LA PLENA EFECTIVIDAD AL DENOMINADO PRINCIPIO DE “INDIVIDUALIZACIÓN CIENTÍFICA”
El denominado “principio de individualización científica” que impregna el modelo de cumplimiento de la pena privativa de libertad en nuestro ordenamiento penitenciario y que aparece definido en el artículo 72.1 de la Ley penitenciaria consiste en adecuar el cumplimiento de la condena, tanto en su forma, como en su duración a las circunstancias personales de cada interno.
Para posibilitar esta adaptación el Reglamento penitenciario de 1996, introdujo el denominado “principio de flexibilidad” en su artículo 100.2, lo que permite combinar los aspectos característicos de los diferentes grados de clasificación (1ºgrado, 2º grado y/o 3º grado), siempre y cuando dicha medida se fundamente en un programa de tratamiento, que sin dicha combinación no podría ejecutarse.
Es decir, el “principio de flexibilidad” posibilita adecuar un modelo específico de cumplimiento de la condena a cada penado que pueda ser más acorde con sus necesidades de tratamiento, salvando la limitación que impondría su grado de clasificación, al permitir la combinación de aspectos de los distintos grados de clasificación.
En esta línea de profundizar en el principio de “individualización científica” el Reglamento de 1996, en su Título VII recoge una serie de formas especiales de ejecución, que permiten individualizar el tratamiento para determinados colectivos de internos con una problemática concreta.
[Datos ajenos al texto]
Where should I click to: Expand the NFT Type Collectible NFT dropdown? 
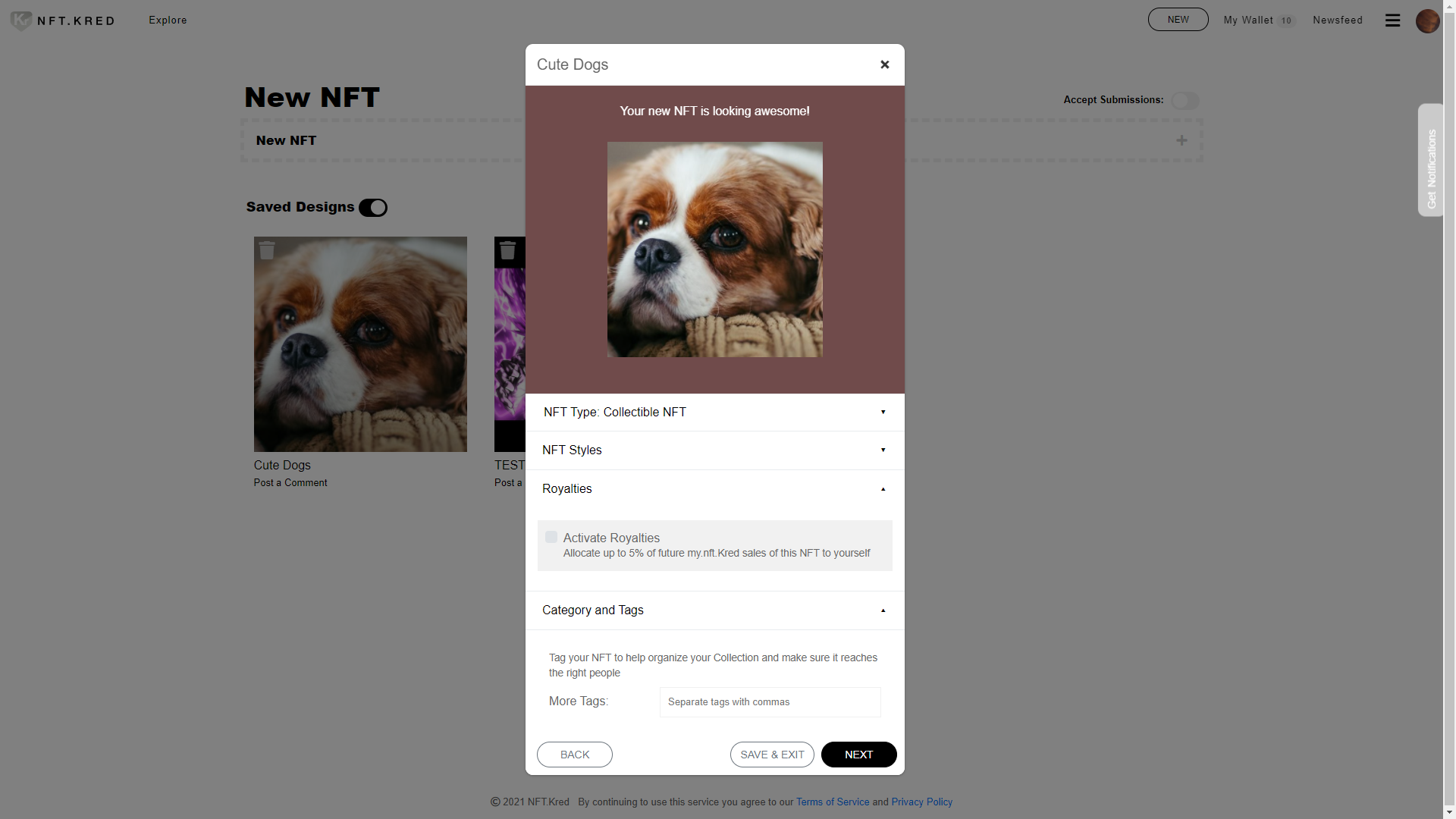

También, en relación con esta flexibilización del cumplimiento de la condena se permite que los internos que cumplan su privación de libertad en un régimen abierto no tengan que volver a pernoctar al centro penitenciario, pues se les posibilita que puedan estar localizados en sus domicilios de forma telemática (artículo 86.4 RP).
AMPLIACIÓN DEL MARCO CONCEPTUAL DEL TRATAMIENTO PENITENCIARIO
El tratamiento penitenciario deja de ser una un instrumento exclusivamente psicoterapéutico encaminado a modificar aquel sector de la personalidad directamente relacionado con la actividad delictiva para convertirse en un instrumento socioeducativo que abarca cualquier actividad encaminada a suplir las carencias con las que el recluso ingresa en prisión, donde tiene cabida la actividad formativa, la educativa, la profesional, la laboral etc.
Además, este nuevo concepto de tratamiento penitenciario se amplía a los internos preventivos para no hacerles de peor derecho que a los penados.
UN NUEVO MODELO DE INFRAESTRUCTURA PENITENCIARIA
El Reglamento Penitenciario de 1996, introduce un nuevo modelo de Centro penitenciario denominado “Centro Polivalente”, que permite que en un mismo espacio físico se puedan cumplir los diversos fines de los centros penitenciarios definidos en la ley penitenciaria (de preventivos, de cumplimiento y especiales).
El concepto de Centro polivalente ha dado origen a la construcción del denominado “Centro Tipo” al que obedecen todas las construcciones de Centros penitenciarios en España desde el año 1995, que se inauguró el primer centro de estas características en Soto del Real (Madrid V).
En relación con esta nueva estructura arquitectónica penitenciaria de “Centro polivalente” se diseña un nuevo modelo organizativo de los servicios administrativos penitenciarios en el Título XI del Reglamento para adecuar la gestión a la nueva realidad de estos centros y, cuya finalidad básica consiste en racionalizar y desconcentrar las funciones que se realizan en los mismos, así como dinamizar la gestión penitenciaria y potenciar la participación de todos los empleados públicos en esta gestión.